▶ Materiale dell'esercizio:
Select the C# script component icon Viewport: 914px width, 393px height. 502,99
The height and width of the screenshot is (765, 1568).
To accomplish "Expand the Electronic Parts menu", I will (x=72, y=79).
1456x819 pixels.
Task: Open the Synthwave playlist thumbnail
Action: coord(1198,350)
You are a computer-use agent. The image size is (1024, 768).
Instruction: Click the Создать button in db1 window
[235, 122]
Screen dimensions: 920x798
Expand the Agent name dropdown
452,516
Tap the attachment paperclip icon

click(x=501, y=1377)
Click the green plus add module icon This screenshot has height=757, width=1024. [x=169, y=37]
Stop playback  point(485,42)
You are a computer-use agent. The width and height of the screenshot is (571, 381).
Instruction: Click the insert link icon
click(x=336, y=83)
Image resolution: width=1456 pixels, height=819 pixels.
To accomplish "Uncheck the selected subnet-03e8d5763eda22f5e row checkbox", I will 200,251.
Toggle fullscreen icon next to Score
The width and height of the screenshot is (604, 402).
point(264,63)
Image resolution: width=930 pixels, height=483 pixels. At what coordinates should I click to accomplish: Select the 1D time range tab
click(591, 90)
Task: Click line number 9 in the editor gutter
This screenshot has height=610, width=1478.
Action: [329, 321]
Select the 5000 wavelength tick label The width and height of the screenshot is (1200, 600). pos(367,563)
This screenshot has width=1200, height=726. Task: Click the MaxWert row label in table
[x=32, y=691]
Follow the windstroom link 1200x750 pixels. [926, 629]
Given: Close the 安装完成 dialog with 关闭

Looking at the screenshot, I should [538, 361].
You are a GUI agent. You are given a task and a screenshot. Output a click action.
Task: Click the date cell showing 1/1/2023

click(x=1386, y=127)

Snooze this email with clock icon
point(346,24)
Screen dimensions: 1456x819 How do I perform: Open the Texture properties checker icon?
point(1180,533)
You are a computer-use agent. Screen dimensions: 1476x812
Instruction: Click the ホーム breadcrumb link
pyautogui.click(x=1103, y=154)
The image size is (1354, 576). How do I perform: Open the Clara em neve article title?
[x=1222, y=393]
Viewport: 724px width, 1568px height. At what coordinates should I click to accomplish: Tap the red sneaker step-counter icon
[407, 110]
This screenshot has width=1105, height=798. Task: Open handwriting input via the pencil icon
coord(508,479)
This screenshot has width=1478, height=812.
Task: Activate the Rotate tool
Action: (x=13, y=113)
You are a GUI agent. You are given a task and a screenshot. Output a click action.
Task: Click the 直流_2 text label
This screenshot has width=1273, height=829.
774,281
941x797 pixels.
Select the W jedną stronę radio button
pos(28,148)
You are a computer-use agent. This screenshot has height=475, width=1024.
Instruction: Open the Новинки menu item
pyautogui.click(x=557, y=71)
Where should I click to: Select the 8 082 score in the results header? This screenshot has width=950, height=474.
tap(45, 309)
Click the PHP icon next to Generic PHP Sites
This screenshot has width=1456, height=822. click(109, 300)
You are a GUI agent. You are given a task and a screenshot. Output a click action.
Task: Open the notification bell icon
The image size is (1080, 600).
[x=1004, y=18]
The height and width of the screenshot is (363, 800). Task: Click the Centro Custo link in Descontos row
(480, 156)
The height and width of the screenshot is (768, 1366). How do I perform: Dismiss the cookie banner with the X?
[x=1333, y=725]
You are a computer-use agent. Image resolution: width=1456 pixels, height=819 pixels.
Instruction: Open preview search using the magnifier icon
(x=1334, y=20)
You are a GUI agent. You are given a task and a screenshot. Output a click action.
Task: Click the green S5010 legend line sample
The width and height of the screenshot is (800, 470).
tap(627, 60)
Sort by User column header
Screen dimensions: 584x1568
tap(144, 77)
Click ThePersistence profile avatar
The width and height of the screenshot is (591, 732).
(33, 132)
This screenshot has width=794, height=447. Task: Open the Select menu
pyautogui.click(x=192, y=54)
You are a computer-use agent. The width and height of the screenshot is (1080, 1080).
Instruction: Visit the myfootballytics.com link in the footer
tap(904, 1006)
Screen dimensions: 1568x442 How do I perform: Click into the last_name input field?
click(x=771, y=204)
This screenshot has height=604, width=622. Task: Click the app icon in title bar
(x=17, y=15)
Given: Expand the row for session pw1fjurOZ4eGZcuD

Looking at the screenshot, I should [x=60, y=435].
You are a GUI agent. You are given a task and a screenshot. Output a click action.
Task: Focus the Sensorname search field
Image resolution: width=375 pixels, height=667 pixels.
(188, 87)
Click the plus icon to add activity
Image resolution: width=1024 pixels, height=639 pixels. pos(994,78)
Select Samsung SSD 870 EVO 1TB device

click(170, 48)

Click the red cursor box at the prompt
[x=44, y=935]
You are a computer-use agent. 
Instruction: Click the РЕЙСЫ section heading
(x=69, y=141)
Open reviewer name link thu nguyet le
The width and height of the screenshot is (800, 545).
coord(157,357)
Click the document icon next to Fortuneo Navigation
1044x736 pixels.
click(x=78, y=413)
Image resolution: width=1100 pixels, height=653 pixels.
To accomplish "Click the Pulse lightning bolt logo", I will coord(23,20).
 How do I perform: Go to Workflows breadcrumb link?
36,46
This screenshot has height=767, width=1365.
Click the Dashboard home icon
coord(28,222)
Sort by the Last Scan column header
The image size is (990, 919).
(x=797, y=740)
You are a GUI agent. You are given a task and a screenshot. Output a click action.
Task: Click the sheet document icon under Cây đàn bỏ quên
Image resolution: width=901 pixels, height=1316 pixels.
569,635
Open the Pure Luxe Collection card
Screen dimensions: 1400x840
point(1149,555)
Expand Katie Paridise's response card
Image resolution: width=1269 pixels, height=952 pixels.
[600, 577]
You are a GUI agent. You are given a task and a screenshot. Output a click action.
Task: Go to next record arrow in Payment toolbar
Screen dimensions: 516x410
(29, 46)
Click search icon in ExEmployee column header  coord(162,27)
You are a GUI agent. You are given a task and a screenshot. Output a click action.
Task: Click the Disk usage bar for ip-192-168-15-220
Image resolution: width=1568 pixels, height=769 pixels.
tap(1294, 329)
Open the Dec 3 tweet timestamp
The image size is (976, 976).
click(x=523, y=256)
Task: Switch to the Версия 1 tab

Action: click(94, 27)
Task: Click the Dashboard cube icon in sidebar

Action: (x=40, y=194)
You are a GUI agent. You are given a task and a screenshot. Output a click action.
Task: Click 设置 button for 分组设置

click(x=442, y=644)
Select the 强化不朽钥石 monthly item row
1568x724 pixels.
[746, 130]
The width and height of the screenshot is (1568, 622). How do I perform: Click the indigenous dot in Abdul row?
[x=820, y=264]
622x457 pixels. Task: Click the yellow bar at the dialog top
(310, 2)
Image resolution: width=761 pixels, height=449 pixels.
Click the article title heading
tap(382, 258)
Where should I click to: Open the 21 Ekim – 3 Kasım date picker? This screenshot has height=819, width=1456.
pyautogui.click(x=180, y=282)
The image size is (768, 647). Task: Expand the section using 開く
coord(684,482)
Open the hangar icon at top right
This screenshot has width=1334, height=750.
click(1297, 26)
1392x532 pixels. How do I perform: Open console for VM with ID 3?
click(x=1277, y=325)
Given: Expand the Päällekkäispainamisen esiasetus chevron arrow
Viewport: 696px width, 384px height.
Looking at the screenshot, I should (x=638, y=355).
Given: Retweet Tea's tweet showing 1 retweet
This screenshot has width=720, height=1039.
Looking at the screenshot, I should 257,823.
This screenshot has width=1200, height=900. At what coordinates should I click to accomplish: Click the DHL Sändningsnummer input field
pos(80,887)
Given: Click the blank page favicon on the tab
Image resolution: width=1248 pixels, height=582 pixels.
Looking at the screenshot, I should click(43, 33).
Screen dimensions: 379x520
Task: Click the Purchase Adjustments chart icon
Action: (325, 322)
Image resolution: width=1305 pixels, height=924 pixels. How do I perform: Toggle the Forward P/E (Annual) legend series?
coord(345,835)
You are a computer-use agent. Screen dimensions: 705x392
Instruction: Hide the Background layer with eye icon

▶ Obiettivo dell'esercizio: Per favore, trasforma in una tabella Markdown il tratto dei dati dall'inizio fino alla riga che contiene "Action: [329, 321]", entrambe le estremità incluse, saltando le righe vuote. Usa due colonne: "Nr" per il numero progressivo e "Riga" per il testo.

▶ Problema risolto:
| Nr | Riga |
|---|---|
| 1 | Select the C# script component icon Viewport: 914px width, 393px height. 502,99 |
| 2 | The height and width of the screenshot is (765, 1568). |
| 3 | To accomplish "Expand the Electronic Parts menu", I will (x=72, y=79). |
| 4 | 1456x819 pixels. |
| 5 | Task: Open the Synthwave playlist thumbnail |
| 6 | Action: coord(1198,350) |
| 7 | You are a computer-use agent. The image size is (1024, 768). |
| 8 | Instruction: Click the Создать button in db1 window |
| 9 | [235, 122] |
| 10 | Screen dimensions: 920x798 |
| 11 | Expand the Agent name dropdown |
| 12 | 452,516 |
| 13 | Tap the attachment paperclip icon |
| 14 | click(x=501, y=1377) |
| 15 | Click the green plus add module icon This screenshot has height=757, width=1024. [x=169, y=37] |
| 16 | Stop playback  point(485,42) |
| 17 | You are a computer-use agent. The width and height of the screenshot is (571, 381). |
| 18 | Instruction: Click the insert link icon |
| 19 | click(x=336, y=83) |
| 20 | Image resolution: width=1456 pixels, height=819 pixels. |
| 21 | To accomplish "Uncheck the selected subnet-03e8d5763eda22f5e row checkbox", I will 200,251. |
| 22 | Toggle fullscreen icon next to Score |
| 23 | The width and height of the screenshot is (604, 402). |
| 24 | point(264,63) |
| 25 | Image resolution: width=930 pixels, height=483 pixels. At what coordinates should I click to accomplish: Select the 1D time range tab |
| 26 | click(591, 90) |
| 27 | Task: Click line number 9 in the editor gutter |
| 28 | This screenshot has height=610, width=1478. |
| 29 | Action: [329, 321] |